RMIT transcultural nursing expert Professor Olga Kanitsaki and bioethics expert Megan-Jane Johnstone have received a $73,000 grant to investigate cultural safety and cultural competence in nursing and health care.
“Despite being a multicultural society, and despite increasing numbers of people from culturally and linguistically diverse backgrounds making up the health professions, Australia’s health care system and health education remains largely monoculture in nature,” Professor Kanitsaki said.

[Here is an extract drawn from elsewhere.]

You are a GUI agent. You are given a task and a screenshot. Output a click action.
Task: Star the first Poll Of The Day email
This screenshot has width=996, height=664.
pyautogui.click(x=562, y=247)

“The health system is largely informed by, and reflects the dominant cultural values, care practices and beliefs of one cultural group – notably white (Anglo-Celtic) Australians.
“Accordingly, people of diverse cultural and language backgrounds might be ‘at risk’ in terms of being able to gain access to safe and quality care,” she said.
Professor Kanitsaki said the risks, such as inaccurate nursing, assessment and misdiagnosis and wrong care provision, were particularly high in instances where patients and professional caregivers did not share the same cultural background and did not speak the same language.
“In these instances it can be difficult and even impossible to communicate effectively, and importantly for care-providers to deliver safe, meaningful and effective care to the patients and their families,” she said.